Every September, medical professionals across North America observe Prostate Cancer Awareness Month. During the month of September, the medical community puts a spotlight on prostate cancer and prostate health as a whole. Prostate cancer is the most diagnosed form of cancer in men, as well as being the second leading cause of cancer-related death. In honor of Prostate Cancer Awareness Month, UAM would like to take this opportunity to share some facts about this disease and break down the importance of getting a regular prostate screening.
The prostate is a walnut-sized gland found below the bladder in the male reproductive system. The function of the prostate gland is to produce seminal fluid, which is used to nourish and transport sperm.
Prostate cancer occurs when cells within the prostate gland develop abnormal changes in their DNA. The abnormal cells begin to accumulate in the prostate, resulting in the formation of a tumor that invades the prostate tissue. There is also a risk of the abnormal cells spreading (metastasizing) to other parts of the body, such as the bladder or bones, causing further complications.
In some cases, prostate cancer develops slowly, however, there are just as many cases of prostate cancer that are more aggressive and spread far more rapidly. Risk factors include older age (most commonly over 50), family history of prostate cancer, obesity, and race (African-Americans have the greatest risk of developing prostate cancer in their lifetime).
Prostate cancer may show little to no symptoms in the early stages of development. As the disease progresses, patients may experience symptoms such as difficulty when urinating, blood in urine and/or semen, weight loss, and bone pain. Additionally, prostate cancer can potentially result in some men developing urinary incontinence and erectile dysfunction.
In order to properly diagnose prostate cancer, doctors may utilize ultrasound diagnosis and MRI scanning. Another primary diagnosis technique involves prostate biopsy, the sampling of prostate tissue that is then analyzed in a lab for cancer cells. The biopsy results are used to determine the presence of prostate cancer, as well as the aggressiveness of the cancer. In some cases, doctors will run additional tests to see if the cancer has spread to any other part of the body.
Treatment options vary, depending on the stage of the cancer growth and the symptoms. Common treatment techniques include chemotherapy, hormone therapy, and radiation therapy. In more severe cases of prostate cancer, the patient will undergo surgery to remove the prostate and some surrounding tissue from the body.
When it comes to prostate cancer, early detection plays a major role in the outcome of the disease. Doctors primarily utilize a prostate-specific antigen test (PSA test ) in order to screen patients for prostate cancer. A PSA test is a blood test that measures the level of PSA in your bloodstream, as it is most commonly found that higher levels of PSA are correlated to prostate cancer. Men over 50 and those with a family history of prostate cancer are recommended to get regular annual PSA screenings, as early detection allows doctors to properly treat the cancer before it spreads to other parts of the body.

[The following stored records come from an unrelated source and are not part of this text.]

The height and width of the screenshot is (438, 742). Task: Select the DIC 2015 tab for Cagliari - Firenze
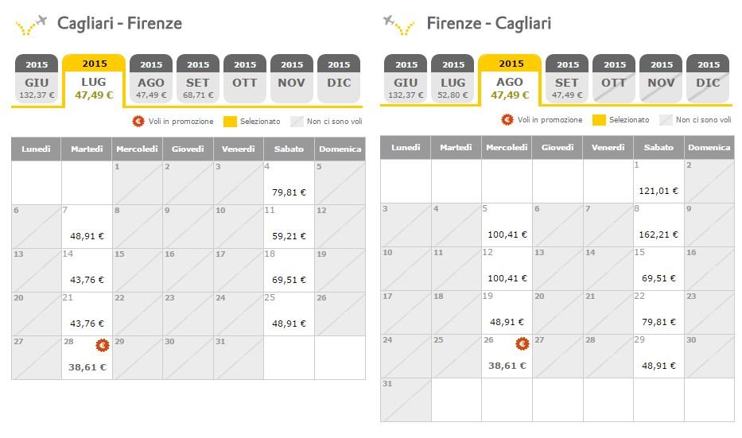pos(339,79)
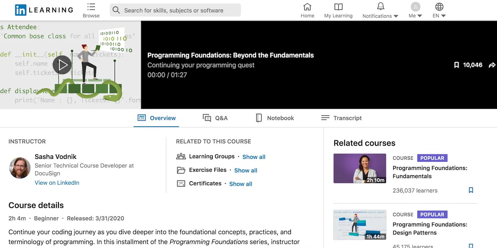Click in the skills search field
The height and width of the screenshot is (248, 497).
pos(179,10)
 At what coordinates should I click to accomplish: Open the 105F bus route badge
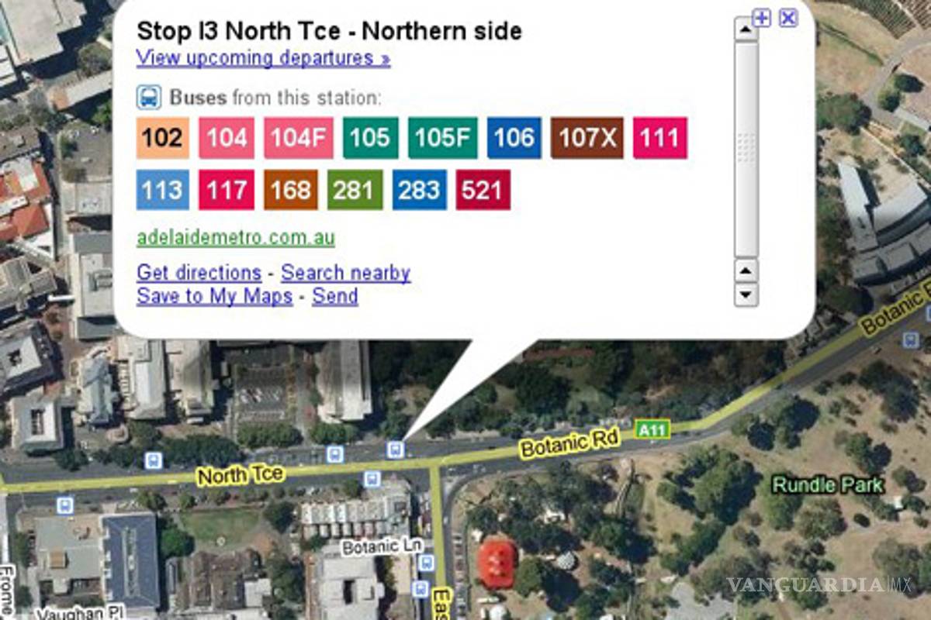(x=443, y=139)

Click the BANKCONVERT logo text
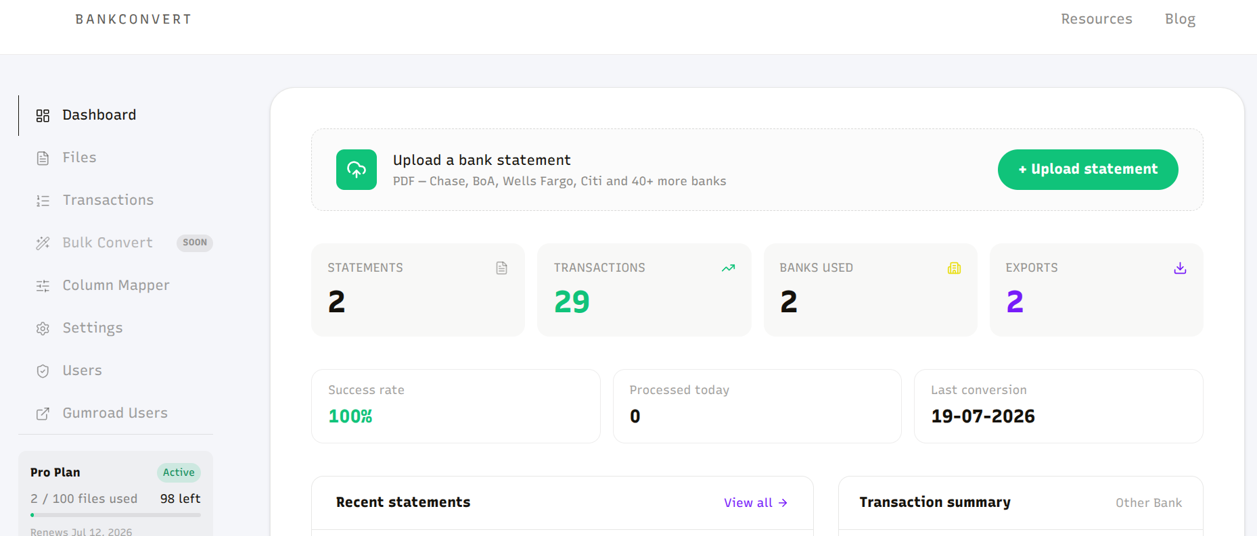(133, 20)
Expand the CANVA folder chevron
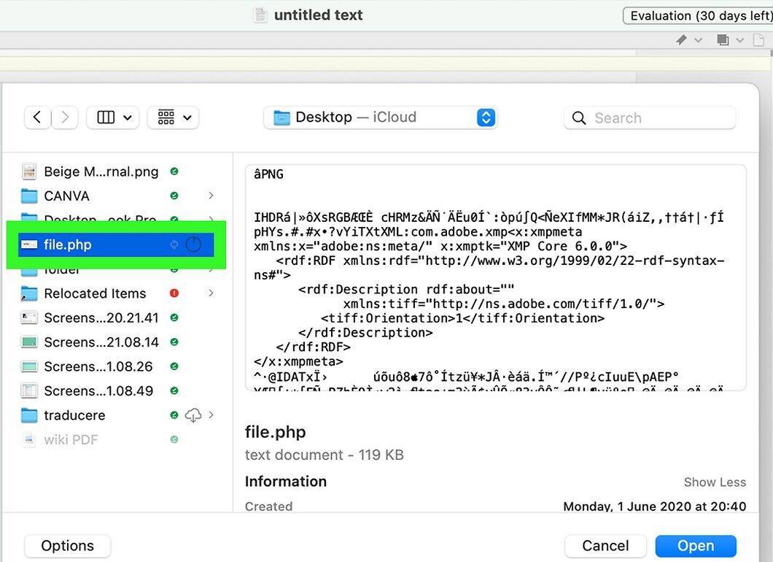The height and width of the screenshot is (562, 773). click(211, 196)
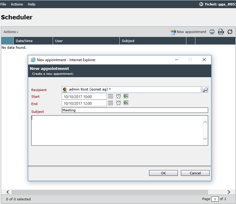Click clock icon beside End field

(118, 103)

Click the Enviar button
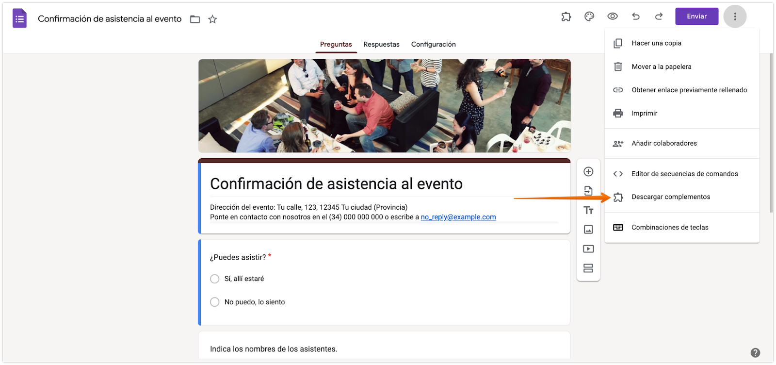click(697, 17)
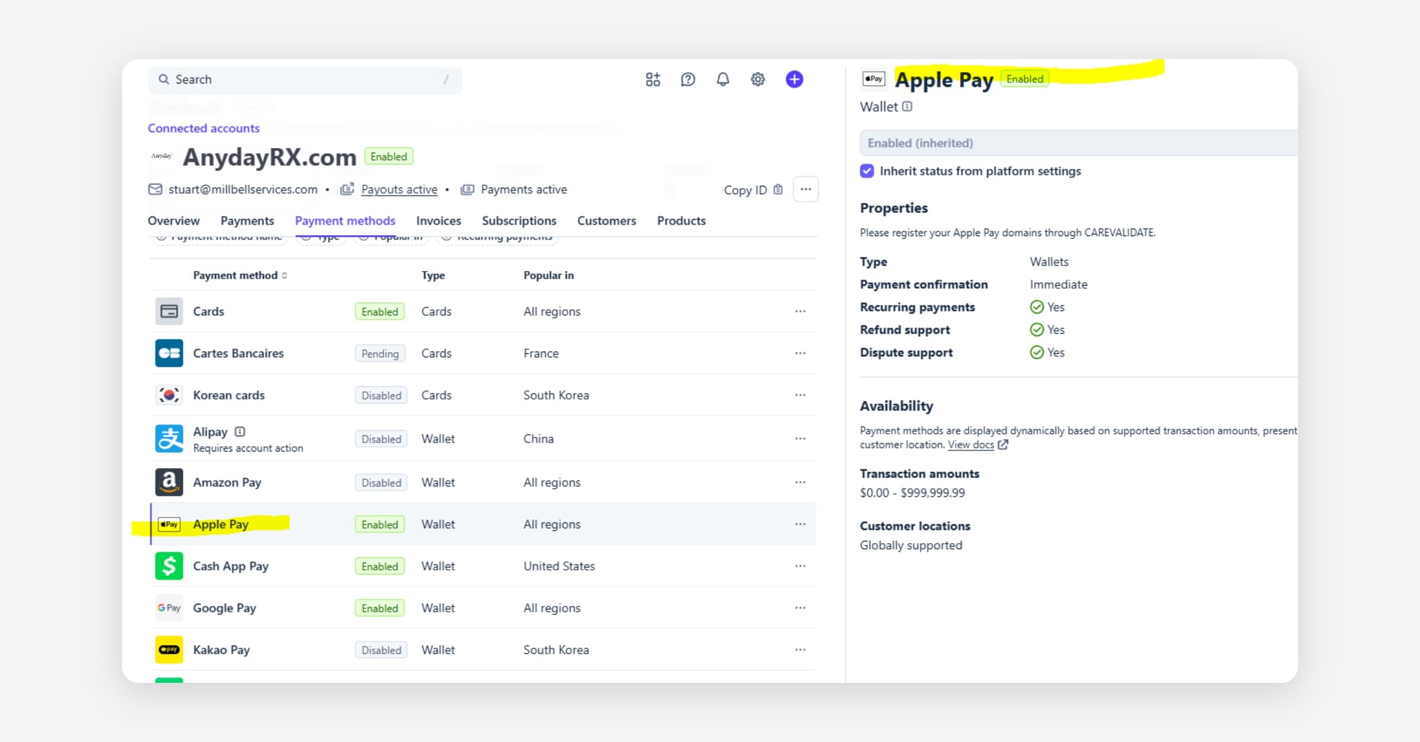Sort by Payment method column header

(x=240, y=275)
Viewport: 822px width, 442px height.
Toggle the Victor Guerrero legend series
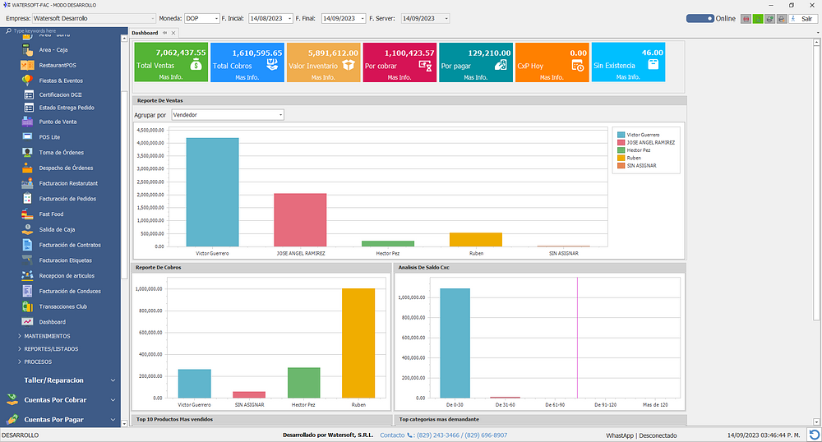[643, 134]
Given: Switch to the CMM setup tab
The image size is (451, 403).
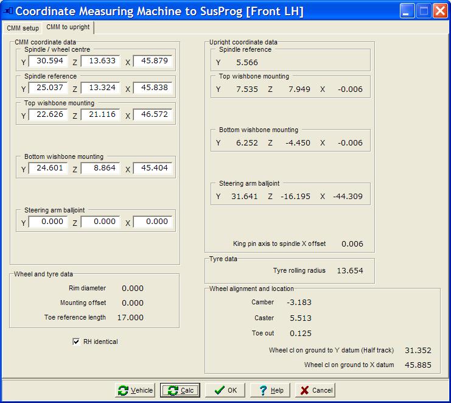Looking at the screenshot, I should tap(23, 28).
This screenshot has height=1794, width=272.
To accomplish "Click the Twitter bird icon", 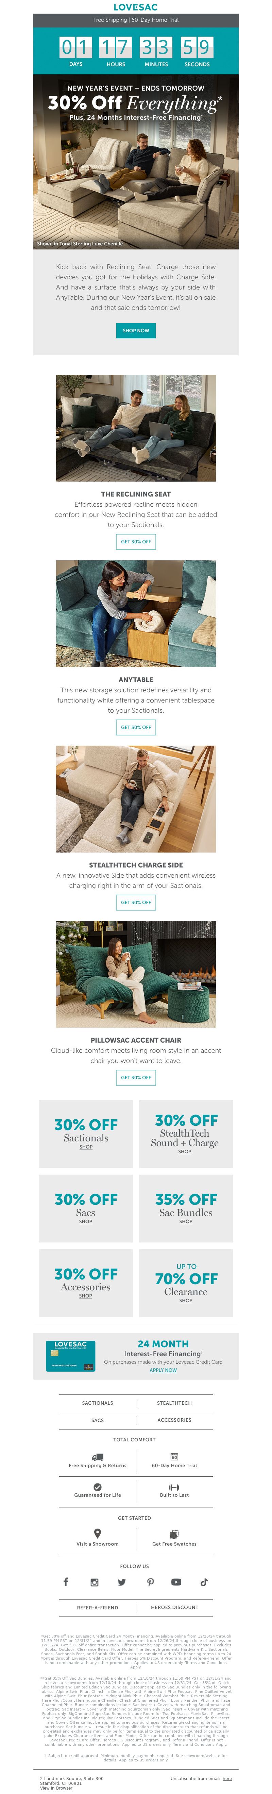I will (x=121, y=1582).
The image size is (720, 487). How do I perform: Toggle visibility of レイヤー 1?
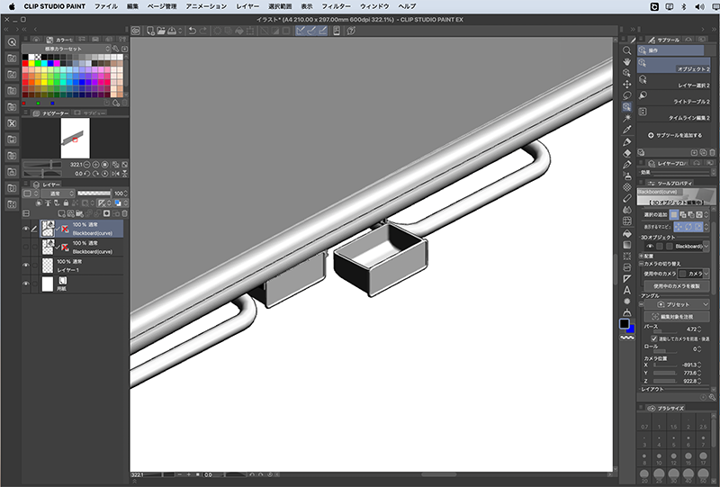25,265
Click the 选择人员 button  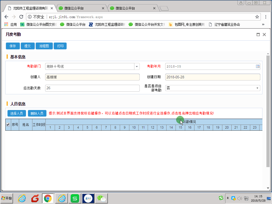pyautogui.click(x=16, y=113)
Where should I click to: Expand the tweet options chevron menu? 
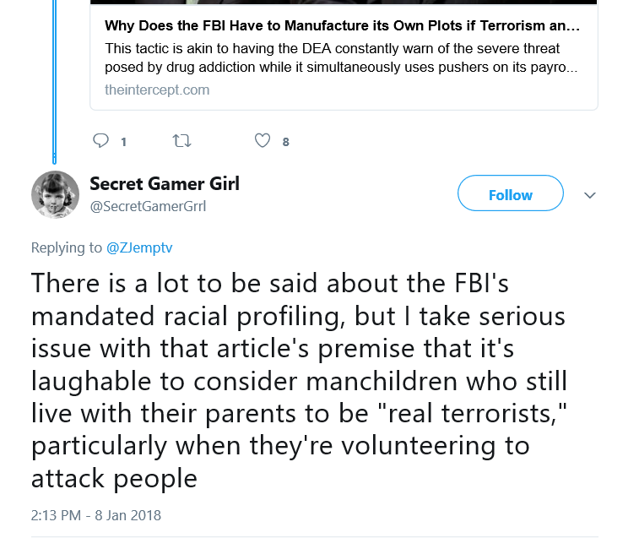[x=590, y=195]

Prostate cancer is treatable and detecting it early could save your life. If you’re over 50, or know someone who is, schedule regular PSA screenings with your doctor to stay on top of your prostate health.
Every September, medical professionals across North America observe Prostate Cancer Awareness Month. During the month of September, the medical community puts a spotlight on prostate cancer and prostate health as a whole. Prostate cancer is the most diagnosed form of cancer in men, as well as being the second leading cause of cancer-related death. In…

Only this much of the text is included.